> [EXERCISE OBJECTIVE]:
Take the entries below and print, exactly, the stretch from the line containing "Toggle word wrap icon in request panel" through the line containing "Given: Expand the Program change cue category", both included.

*** SUPPLIED DATA Section Begins ***

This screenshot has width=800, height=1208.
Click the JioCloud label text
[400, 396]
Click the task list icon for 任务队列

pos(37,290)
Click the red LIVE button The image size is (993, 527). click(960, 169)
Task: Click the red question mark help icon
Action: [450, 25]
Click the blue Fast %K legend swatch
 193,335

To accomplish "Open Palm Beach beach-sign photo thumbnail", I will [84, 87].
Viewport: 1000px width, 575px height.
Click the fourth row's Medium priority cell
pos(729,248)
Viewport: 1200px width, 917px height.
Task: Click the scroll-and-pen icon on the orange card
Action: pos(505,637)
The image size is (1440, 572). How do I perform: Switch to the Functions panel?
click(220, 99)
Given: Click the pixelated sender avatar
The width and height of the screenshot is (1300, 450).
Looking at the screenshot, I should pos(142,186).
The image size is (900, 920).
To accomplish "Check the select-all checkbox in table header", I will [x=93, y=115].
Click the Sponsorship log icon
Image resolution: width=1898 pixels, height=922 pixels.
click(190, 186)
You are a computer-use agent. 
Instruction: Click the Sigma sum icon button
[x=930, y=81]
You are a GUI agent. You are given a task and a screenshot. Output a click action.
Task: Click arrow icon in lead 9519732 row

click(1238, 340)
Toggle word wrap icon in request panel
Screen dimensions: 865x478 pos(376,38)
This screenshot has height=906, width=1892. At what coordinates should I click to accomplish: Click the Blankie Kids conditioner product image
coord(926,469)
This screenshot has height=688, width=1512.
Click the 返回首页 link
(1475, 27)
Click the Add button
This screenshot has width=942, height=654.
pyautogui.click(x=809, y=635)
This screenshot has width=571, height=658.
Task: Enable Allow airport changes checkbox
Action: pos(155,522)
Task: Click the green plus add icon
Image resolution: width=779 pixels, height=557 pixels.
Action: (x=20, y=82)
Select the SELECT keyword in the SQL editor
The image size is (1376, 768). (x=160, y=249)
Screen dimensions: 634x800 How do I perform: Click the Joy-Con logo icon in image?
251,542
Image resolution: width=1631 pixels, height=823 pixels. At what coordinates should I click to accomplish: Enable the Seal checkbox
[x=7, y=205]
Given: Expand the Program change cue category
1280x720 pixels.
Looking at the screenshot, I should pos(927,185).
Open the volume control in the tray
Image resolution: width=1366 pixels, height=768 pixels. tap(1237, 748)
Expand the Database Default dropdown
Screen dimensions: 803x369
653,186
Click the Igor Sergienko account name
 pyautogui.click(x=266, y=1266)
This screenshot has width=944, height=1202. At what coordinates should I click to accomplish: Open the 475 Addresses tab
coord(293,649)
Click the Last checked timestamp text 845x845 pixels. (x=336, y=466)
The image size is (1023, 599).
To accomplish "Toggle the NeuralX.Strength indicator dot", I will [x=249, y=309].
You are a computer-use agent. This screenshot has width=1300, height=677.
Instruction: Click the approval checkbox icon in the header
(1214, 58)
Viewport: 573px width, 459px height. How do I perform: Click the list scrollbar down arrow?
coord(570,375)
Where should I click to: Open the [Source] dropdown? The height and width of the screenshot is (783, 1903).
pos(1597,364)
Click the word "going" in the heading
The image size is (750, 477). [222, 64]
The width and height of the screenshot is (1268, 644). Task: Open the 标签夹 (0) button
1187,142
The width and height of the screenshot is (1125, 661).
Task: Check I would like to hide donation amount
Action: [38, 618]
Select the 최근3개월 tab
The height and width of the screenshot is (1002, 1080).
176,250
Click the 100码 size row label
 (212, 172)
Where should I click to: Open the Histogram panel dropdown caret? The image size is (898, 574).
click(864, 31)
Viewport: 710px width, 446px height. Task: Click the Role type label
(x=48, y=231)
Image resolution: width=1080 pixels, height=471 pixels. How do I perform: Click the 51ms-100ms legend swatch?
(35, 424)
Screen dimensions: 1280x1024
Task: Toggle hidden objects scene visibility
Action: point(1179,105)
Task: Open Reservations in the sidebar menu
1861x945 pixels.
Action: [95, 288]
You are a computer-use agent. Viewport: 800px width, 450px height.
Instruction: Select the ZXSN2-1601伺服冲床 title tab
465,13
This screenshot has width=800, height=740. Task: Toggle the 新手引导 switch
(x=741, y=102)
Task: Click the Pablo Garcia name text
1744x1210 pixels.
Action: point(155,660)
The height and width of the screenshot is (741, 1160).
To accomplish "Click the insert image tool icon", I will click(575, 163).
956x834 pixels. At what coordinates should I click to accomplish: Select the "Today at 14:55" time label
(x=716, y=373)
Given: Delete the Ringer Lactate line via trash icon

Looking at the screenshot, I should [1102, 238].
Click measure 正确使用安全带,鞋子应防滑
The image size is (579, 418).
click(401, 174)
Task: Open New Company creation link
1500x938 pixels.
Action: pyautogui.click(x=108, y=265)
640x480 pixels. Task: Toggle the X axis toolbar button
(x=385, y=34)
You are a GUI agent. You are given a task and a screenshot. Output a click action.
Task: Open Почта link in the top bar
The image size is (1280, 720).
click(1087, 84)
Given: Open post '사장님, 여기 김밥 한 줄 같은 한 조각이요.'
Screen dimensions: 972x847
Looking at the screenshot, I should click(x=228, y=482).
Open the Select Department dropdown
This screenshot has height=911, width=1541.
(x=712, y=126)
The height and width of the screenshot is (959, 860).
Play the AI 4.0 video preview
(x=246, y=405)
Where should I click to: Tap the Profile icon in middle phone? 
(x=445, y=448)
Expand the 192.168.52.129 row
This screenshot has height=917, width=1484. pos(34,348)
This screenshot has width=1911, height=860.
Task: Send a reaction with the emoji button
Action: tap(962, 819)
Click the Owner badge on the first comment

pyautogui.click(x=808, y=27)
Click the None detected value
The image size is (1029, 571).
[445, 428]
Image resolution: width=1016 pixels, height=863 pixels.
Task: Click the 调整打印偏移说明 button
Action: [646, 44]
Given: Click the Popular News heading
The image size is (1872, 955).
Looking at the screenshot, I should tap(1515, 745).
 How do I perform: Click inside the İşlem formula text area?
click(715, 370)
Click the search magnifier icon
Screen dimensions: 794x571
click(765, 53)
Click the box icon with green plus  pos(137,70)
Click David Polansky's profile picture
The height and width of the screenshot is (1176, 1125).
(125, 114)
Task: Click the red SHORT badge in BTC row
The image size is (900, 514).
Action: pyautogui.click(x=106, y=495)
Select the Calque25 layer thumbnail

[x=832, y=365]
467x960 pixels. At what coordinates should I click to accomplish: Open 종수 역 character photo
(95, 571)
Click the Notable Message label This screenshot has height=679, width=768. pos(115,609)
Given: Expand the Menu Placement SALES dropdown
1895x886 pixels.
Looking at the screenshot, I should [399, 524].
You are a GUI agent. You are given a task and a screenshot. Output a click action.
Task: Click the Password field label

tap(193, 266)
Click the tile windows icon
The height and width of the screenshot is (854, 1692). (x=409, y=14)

*** SUPPLIED DATA Section Ends ***

> [SOLUTION BELOW]:
Toggle word wrap icon in request panel
Screen dimensions: 865x478 pos(376,38)
This screenshot has height=906, width=1892. At what coordinates should I click to accomplish: Click the Blankie Kids conditioner product image
coord(926,469)
This screenshot has height=688, width=1512.
Click the 返回首页 link
(1475, 27)
Click the Add button
This screenshot has width=942, height=654.
pyautogui.click(x=809, y=635)
This screenshot has width=571, height=658.
Task: Enable Allow airport changes checkbox
Action: pos(155,522)
Task: Click the green plus add icon
Image resolution: width=779 pixels, height=557 pixels.
Action: (x=20, y=82)
Select the SELECT keyword in the SQL editor
The image size is (1376, 768). (x=160, y=249)
Screen dimensions: 634x800 How do I perform: Click the Joy-Con logo icon in image?
251,542
Image resolution: width=1631 pixels, height=823 pixels. At what coordinates should I click to accomplish: Enable the Seal checkbox
[x=7, y=205]
Given: Expand the Program change cue category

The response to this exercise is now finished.